La gauche ivoirienne, prisonnière de ses chefs ? 

Pourquoi les anciens leaders de la FESCI en Côte d’Ivoire finissent-ils presque toujours par fonder leur propre parti politique ? Pourquoi la gauche ivoirienne, qui se revendique progressiste, pluraliste, populaire, s’éparpille-t-elle en une multitude de courants, sous-partis et appareils rivaux ? Pendant ce temps, la droite libérale, conservatrice ou néo-houphouétiste, semble bien plus stable, disciplinée et cohérente dans son organisation.

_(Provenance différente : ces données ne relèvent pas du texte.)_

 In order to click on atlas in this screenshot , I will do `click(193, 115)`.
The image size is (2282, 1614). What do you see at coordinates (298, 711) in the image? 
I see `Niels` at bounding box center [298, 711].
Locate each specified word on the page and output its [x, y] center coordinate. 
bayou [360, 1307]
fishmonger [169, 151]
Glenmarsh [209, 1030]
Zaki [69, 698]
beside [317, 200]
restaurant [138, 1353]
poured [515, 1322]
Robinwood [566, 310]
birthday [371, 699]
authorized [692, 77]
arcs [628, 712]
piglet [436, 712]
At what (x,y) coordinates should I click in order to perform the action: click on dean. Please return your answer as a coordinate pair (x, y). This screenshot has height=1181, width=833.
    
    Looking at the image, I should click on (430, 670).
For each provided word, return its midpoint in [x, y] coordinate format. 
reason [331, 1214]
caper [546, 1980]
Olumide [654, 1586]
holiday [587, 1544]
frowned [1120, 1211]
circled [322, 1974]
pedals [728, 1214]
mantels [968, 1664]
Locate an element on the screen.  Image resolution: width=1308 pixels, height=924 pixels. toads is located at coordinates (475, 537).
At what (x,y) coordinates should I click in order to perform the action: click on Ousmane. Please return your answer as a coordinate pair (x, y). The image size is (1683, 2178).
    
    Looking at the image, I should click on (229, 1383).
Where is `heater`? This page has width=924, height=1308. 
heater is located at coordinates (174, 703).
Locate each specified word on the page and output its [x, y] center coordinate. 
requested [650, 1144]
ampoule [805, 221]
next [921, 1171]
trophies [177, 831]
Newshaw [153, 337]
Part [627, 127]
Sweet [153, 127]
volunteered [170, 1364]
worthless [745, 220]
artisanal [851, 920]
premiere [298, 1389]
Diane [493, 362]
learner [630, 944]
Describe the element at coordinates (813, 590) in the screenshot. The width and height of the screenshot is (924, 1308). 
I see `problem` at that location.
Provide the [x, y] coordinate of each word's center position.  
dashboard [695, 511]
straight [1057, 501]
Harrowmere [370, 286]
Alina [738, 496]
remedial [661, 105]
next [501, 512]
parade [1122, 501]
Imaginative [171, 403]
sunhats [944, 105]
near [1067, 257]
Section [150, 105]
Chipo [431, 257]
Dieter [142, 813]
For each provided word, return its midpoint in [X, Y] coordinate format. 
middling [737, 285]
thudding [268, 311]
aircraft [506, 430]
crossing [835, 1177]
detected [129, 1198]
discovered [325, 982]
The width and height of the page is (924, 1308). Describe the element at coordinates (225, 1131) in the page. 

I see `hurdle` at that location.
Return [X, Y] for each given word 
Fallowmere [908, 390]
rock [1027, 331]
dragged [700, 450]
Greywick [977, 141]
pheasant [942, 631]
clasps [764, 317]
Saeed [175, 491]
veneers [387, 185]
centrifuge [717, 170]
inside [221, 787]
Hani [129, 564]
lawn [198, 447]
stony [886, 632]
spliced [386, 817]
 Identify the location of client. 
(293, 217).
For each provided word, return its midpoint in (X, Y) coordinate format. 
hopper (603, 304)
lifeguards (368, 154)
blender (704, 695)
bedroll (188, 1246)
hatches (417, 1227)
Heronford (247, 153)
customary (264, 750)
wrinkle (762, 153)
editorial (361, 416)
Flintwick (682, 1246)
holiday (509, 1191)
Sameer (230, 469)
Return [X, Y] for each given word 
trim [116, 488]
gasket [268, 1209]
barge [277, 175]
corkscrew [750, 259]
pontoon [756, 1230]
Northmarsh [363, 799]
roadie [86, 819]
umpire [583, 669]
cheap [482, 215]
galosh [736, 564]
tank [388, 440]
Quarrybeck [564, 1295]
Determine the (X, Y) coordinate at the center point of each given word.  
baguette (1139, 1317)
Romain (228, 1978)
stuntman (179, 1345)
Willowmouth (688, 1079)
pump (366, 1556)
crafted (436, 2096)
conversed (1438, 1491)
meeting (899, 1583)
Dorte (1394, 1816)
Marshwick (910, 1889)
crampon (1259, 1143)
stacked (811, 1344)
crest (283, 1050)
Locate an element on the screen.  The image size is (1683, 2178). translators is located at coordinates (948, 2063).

Ce paradoxe, trop souvent observé mais rarement interrogé en profondeur, mérite une analyse lucide.

Une fabrique de leaders… et d’égos

Depuis les années 1990, la FESCI s’est imposée comme un creuset politique incontournable. Elle a formé des générations de militants devenus des figures majeures de la scène nationale : Guillaume Soro, Charles Blé Goudé, Martial Ahipeaud, Damana Adia Pickass [fidèle à Gbagbo], Apollos Dan Thé ou encore le défunt Jean-Yves Dibopieu etc. Ces anciens leaders étudiants, nourris à la contestation, à la lutte contre l’ordre établi et à la rhétorique révolutionnaire, ont acquis une forte culture du leadership charismatique. Leur parcours les a convaincus qu’ils sont destinés à « incarner » une ligne, un projet, un peuple.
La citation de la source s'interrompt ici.